## Tasks
(a) Update the passage on asexual and autistic identity, starting with "There is a distinct" and going on through "terms with yourself.", and put "being asexual" in place of "asexuality".
(b) Summarize the passage on asexual and autistic identity in two sentences.
(c) Answer these questions from the passage on asexual and autistic identity.
(i) What confirmed the writer's autistic identity?
(ii) How long did it take the writer to come out?
(iii) What reality did this experience open the writer's eyes to?

## Text provided
● ● ●
I only recently publicly admitted to being asexual. It was a great weight off of my shoulders, although I don’t believe that it was too surprising to anyone who knows me well. Much like my being autistic, it was just part and parcel of who people already knew me to be.
There is a distinct difference, however, between my autistic identity and my asexual identity.
My autistic identity is diagnosed. It is confirmed by rigorous testing and interviews with people who are considered experts. Then, on the other hand, we have my asexuality.
There is no test for asexuality. Being asexual (or any sexuality for that matter) comes down to finding the identity that fits best for you. No doctor or self-purported expert can confirm your sexuality. It’s something that you have to come to terms with yourself.
This means that I have spent a great deal of time battling with a part of me that tried to deny it. In fact, part of the reason it has taken me 30 years to come out is because I spent years doubting myself, trying to talk myself out of it.
This has opened my eyes to the reality of self-diagnosis for autistic individuals. How many Autistics live in a duality of happiness for finding their identity, and crippling doubt because they have been denied the privilege of diagnosis?
● ● ●
## Data provided
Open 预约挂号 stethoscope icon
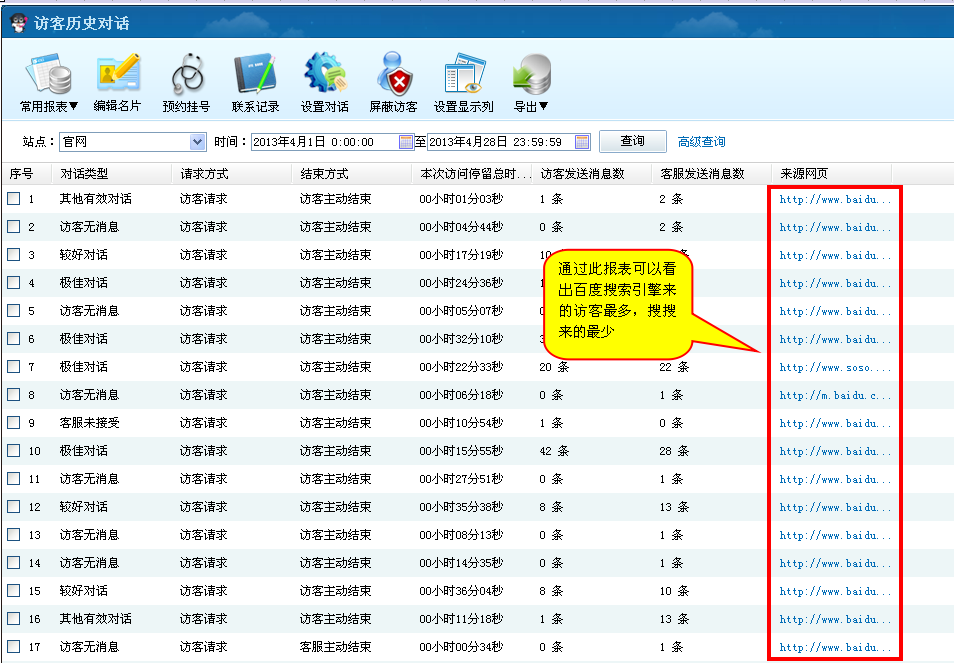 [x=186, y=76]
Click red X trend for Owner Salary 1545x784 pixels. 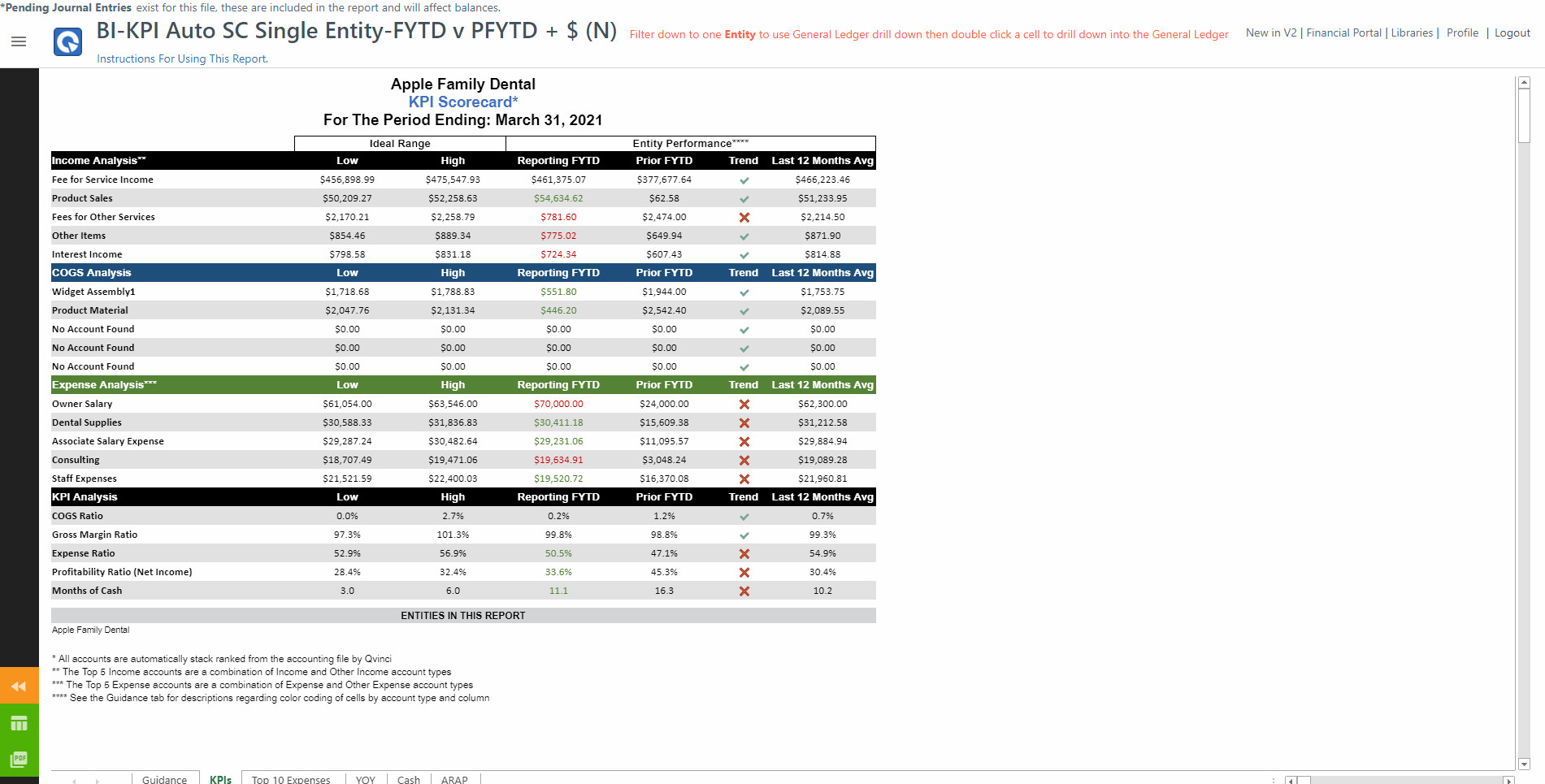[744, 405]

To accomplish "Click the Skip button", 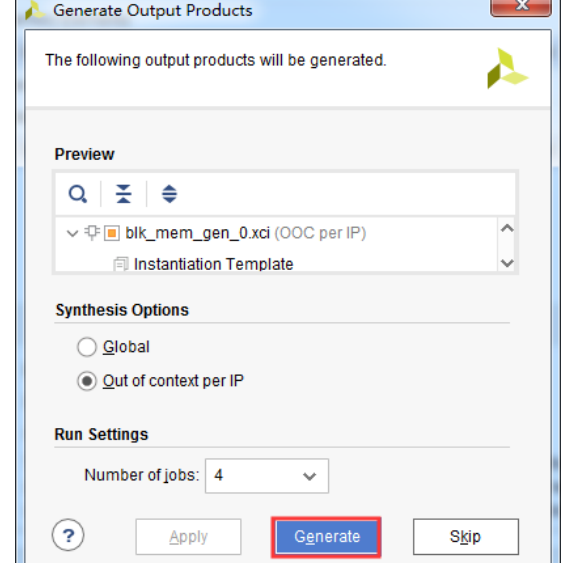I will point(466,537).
● ● ●
## Responses by item number
(a)
There is a distinct difference, however, between my autistic identity and my asexual identity.
My autistic identity is diagnosed. It is confirmed by rigorous testing and interviews with people who are considered experts. Then, on the other hand, we have my being asexual.
There is no test for being asexual. Being asexual (or any sexuality for that matter) comes down to finding the identity that fits best for you. No doctor or self-purported expert can confirm your sexuality. It’s something that you have to come to terms with yourself.

(b) The writer recently came out as asexual and contrasts that identity with being autistic: autism was diagnosed through rigorous testing and expert interviews, but no test exists for asexuality. Because years of self-doubt made coming out take 30 years, the writer now sees the reality of self-diagnosis for autistic people denied the privilege of diagnosis.

(c)
(i) Rigorous testing and interviews with people considered experts.
(ii) 30 years.
(iii) The reality of self-diagnosis for autistic individuals.